那隻灰撲撲的儲物袋,與一支素白玉簪靜靜躺著,在火光下泛著極淡的光。
那玉簪並非凡物,乃是他本命仙劍「青霜」所化。
秘境一戰,劍隨他一同受創,只能化作簪形溫養神魂。此刻他靈力漸復,屈指撚出一道法訣,玉簪微光一閃,化作一道清冽劍氣,歸入丹田溫養。
餘下的,便是那隻塵封已久的儲物袋。
神識微動,丹田內剛恢復的靈力緩緩注入,袋身細密符文依次亮起,輕輕懸浮於他掌心。
這是他從秘境帶出的儲物袋,墜入凡界後靈力盡失,始終無法開啟,如今終於重歸掌控。
姜芸汐肯歸還此物,等於幫他尋回了恢復修為的根基。
景墨深指尖輕挑,解開禁制。
“嗤——”
禁制應聲而開,一股淡淡的靈氣散逸開來。
他神識探入,取出一隻刻著“凝氣丹”的小玉瓶。
此乃青雲宗基礎丹藥,卻恰好對症他此刻受損的經脈。
拔開瓶塞,上品丹藥的清冽藥香撲面而來。
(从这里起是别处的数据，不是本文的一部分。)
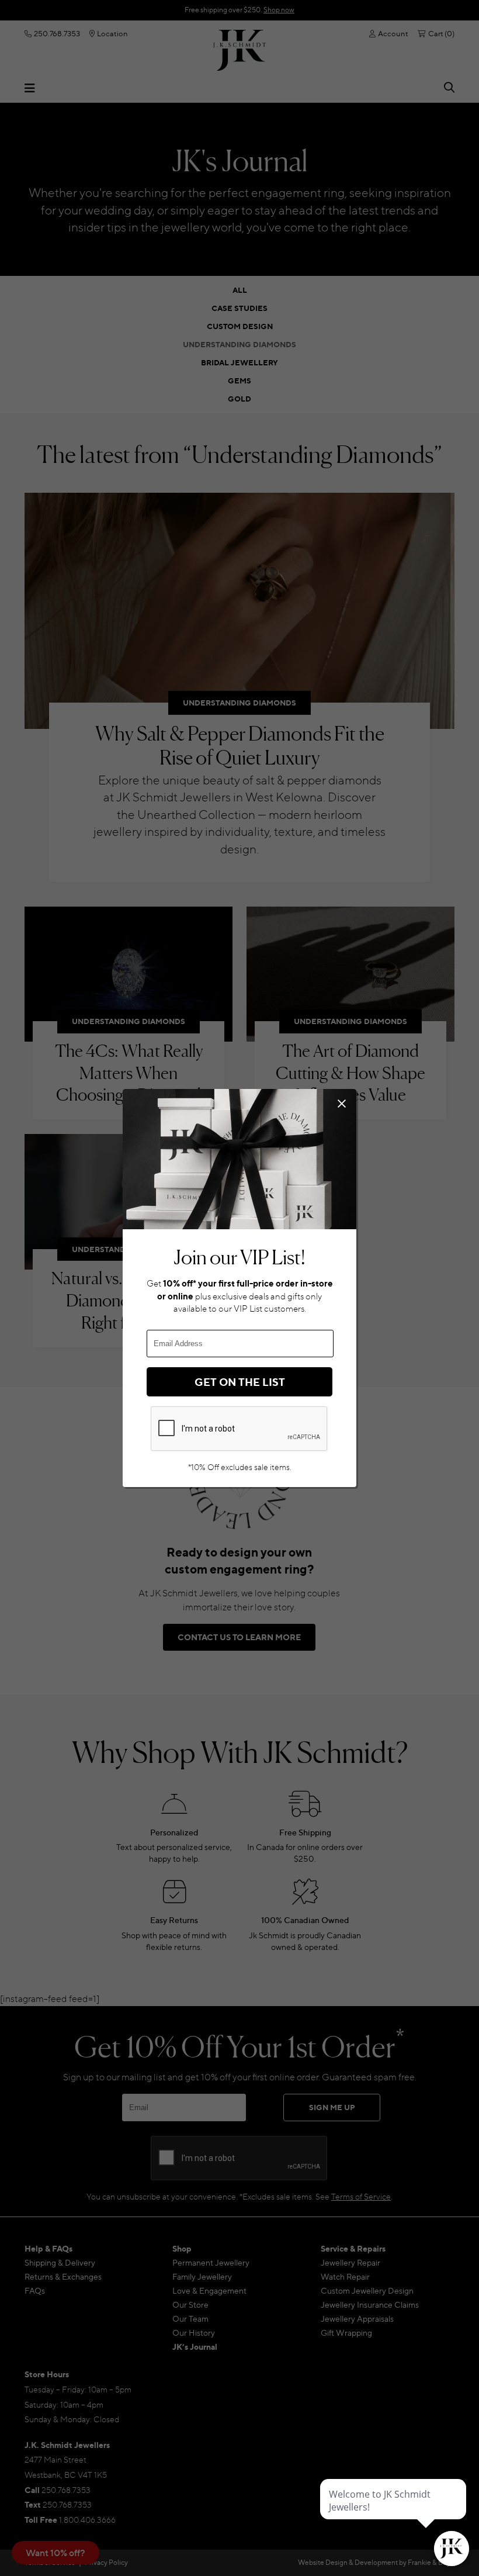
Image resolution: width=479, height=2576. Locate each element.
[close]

他仰頭吞服,丹藥入口即化,化作一股清涼靈力直墜丹田。
下一刻——
“轟!”
沉睡的靈力轟然甦醒,如奔湧江河衝開淤塞斷裂的經脈,細微的噼啪輕響在體內迴盪,受損的道基以肉眼可見的速度修復。
景墨深閉目凝神,周身靈氣緩緩流轉,流失的修為,正在飛速回歸
青山茅屋,凡俗情緣。
終究只是他仙途上的一場驚夢。
只是這夢,入了心,便沒那麼容易醒了。